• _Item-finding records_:
──────────────────────────────
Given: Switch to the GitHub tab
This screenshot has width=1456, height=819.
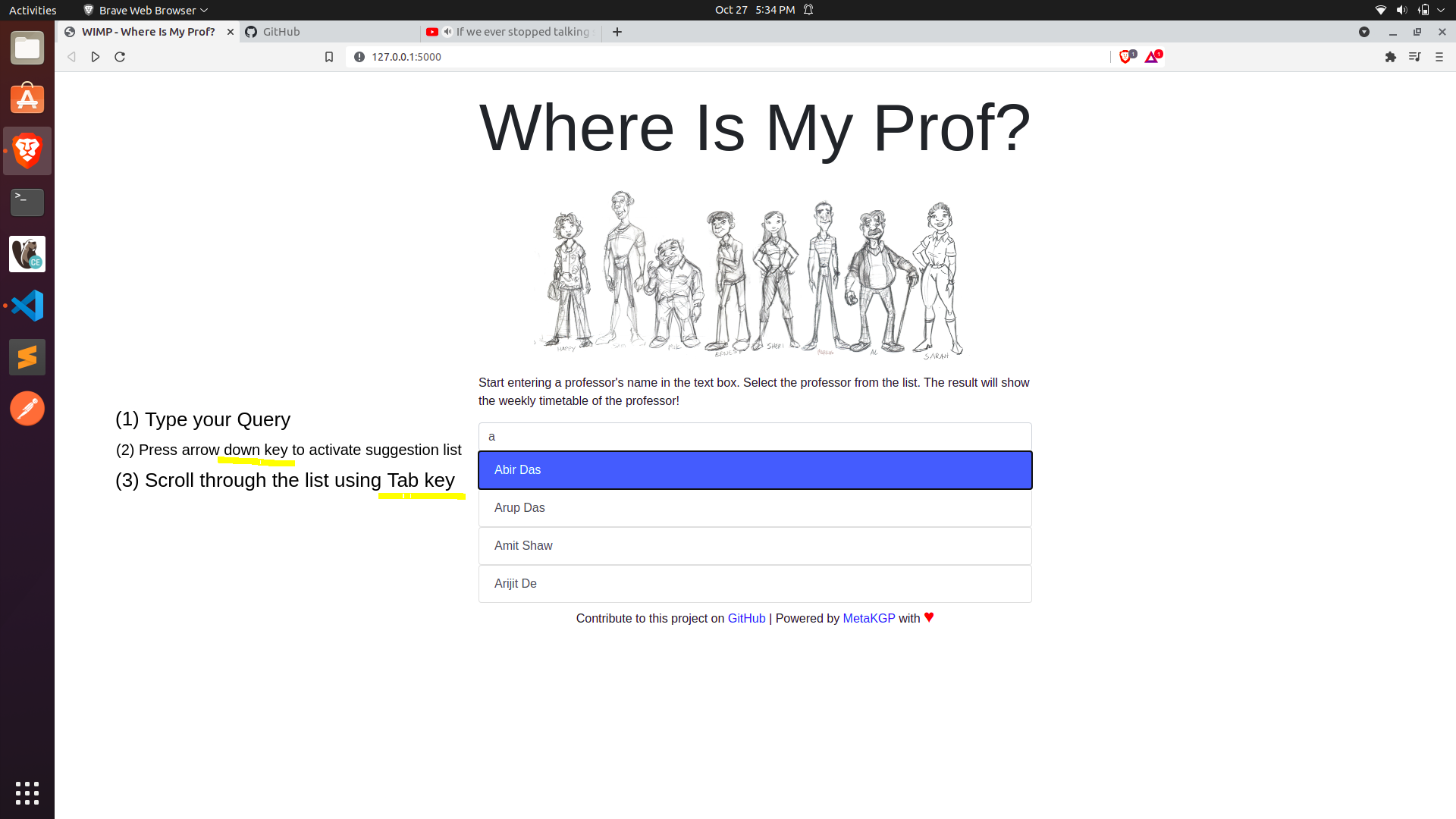Looking at the screenshot, I should coord(330,32).
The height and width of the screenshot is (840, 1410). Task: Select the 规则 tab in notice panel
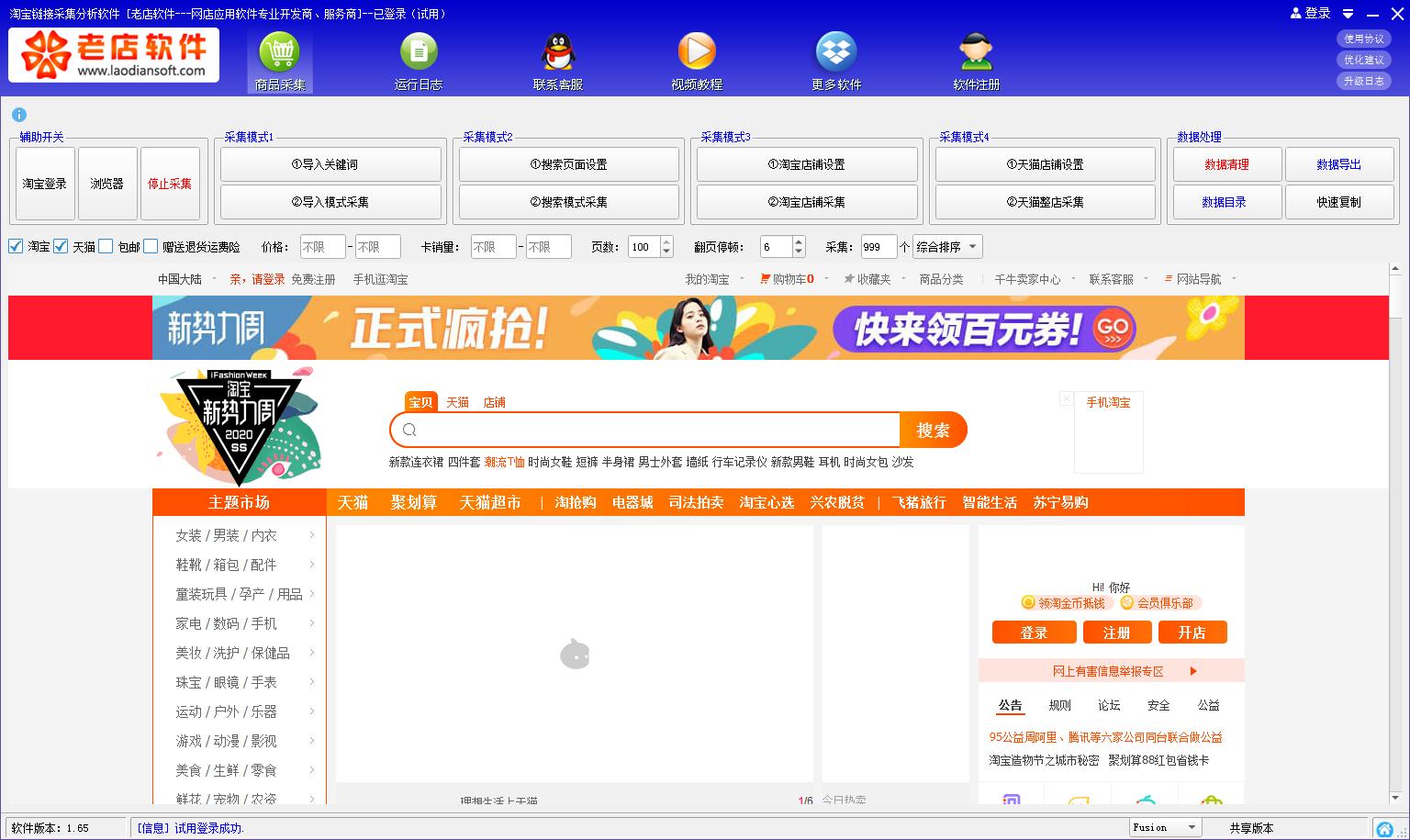[x=1059, y=705]
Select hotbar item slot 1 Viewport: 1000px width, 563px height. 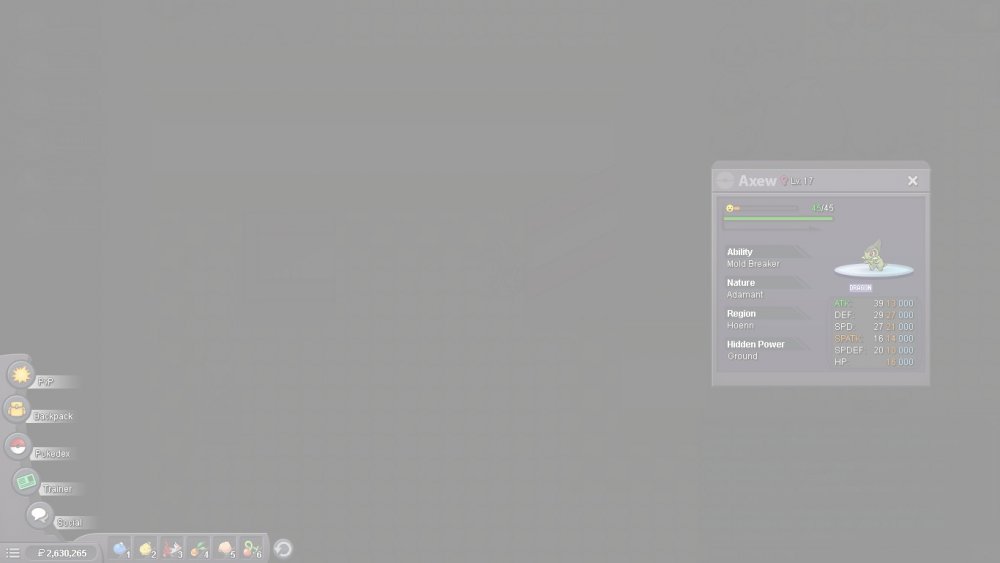[x=120, y=549]
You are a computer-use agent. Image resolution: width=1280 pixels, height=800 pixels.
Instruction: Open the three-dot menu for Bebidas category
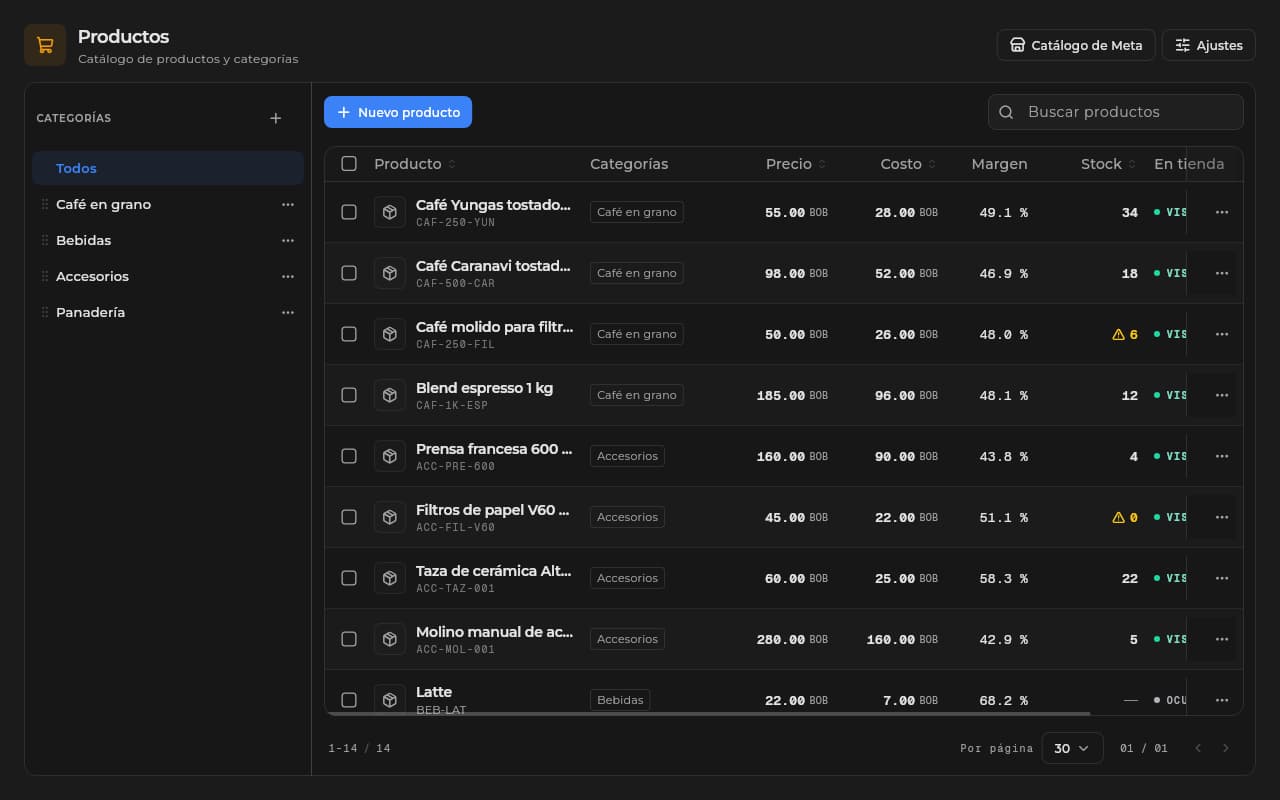pos(288,240)
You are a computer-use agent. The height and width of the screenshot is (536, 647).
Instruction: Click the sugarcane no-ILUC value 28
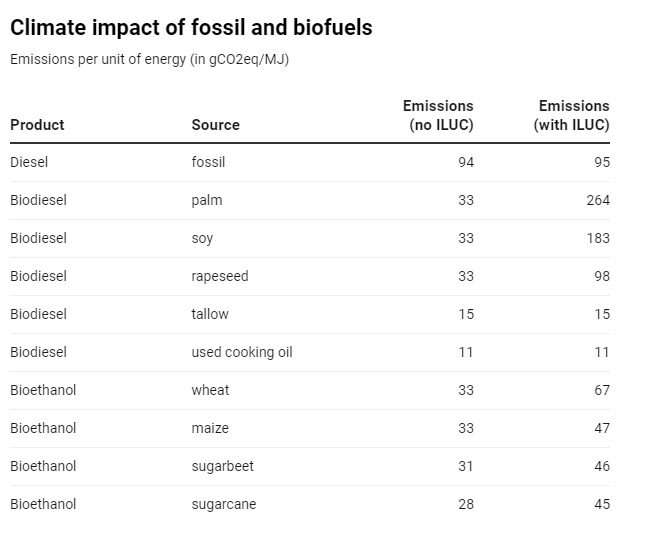[x=465, y=504]
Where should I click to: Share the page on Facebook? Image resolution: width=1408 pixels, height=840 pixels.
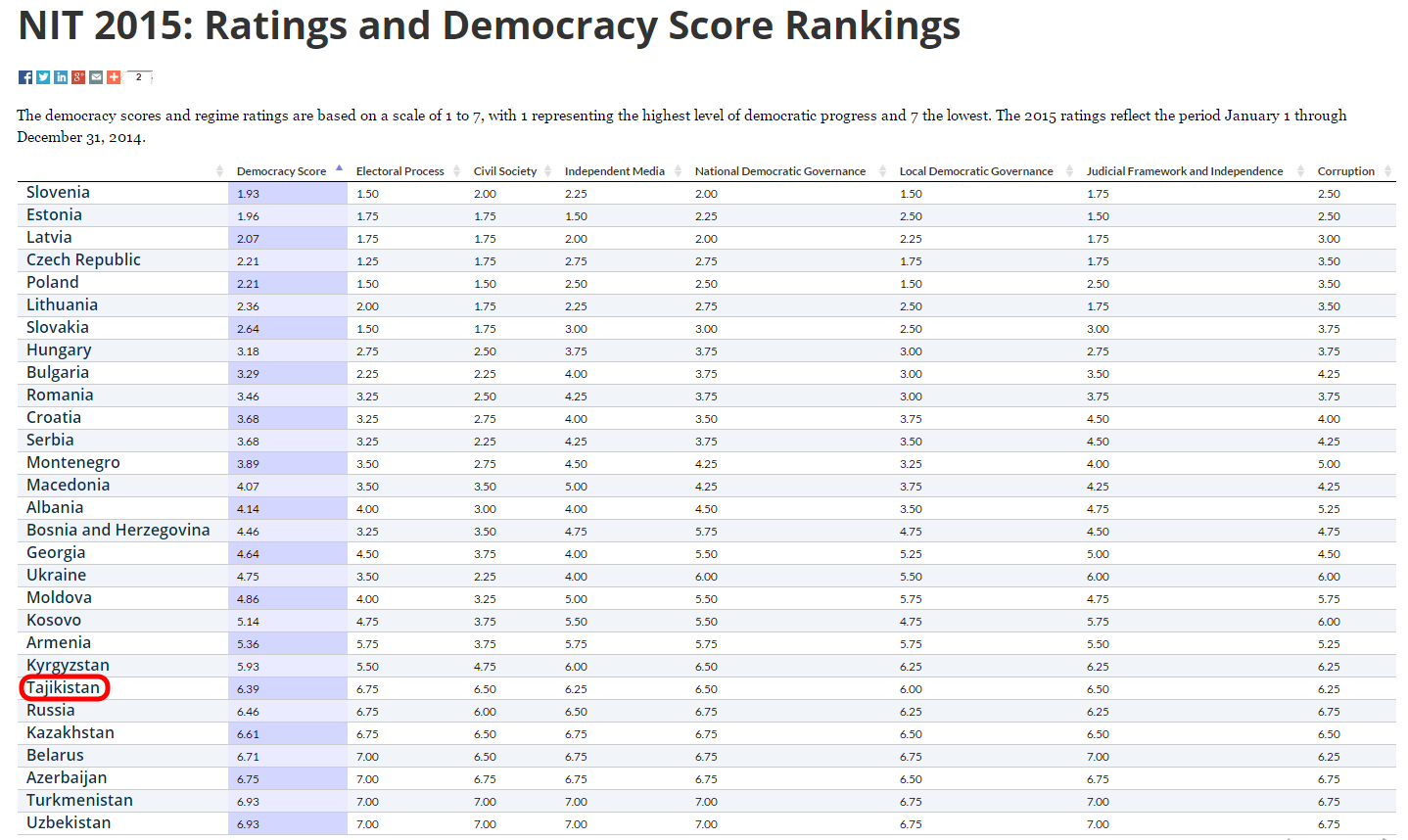click(x=25, y=77)
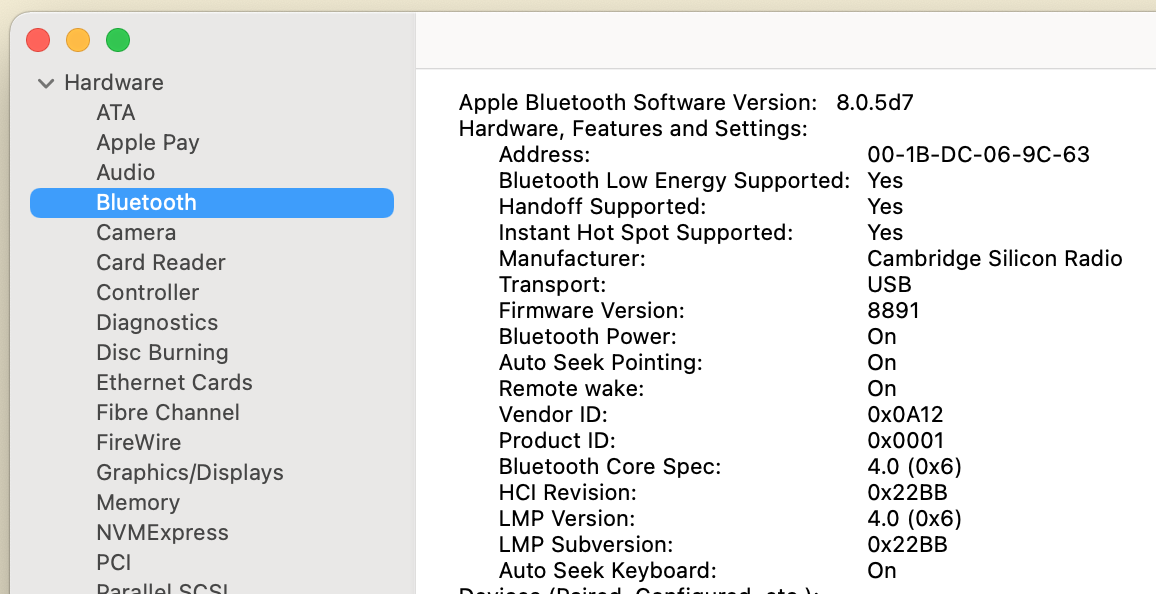
Task: Show Graphics/Displays information
Action: 190,473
──────────────────────────────
Extract, word for word, the lines of the material from the line containing "You are a computer-use agent. The" through the end of the material. Leave the pictures out of your answer.

You are a computer-use agent. The height and width of the screenshot is (536, 647).
Instruction: Click the sugarcane no-ILUC value 28
[x=465, y=504]
Where should I click to: Share the page on Facebook? Image resolution: width=1408 pixels, height=840 pixels.
click(x=25, y=77)
Task: Show Graphics/Displays information
Action: 190,473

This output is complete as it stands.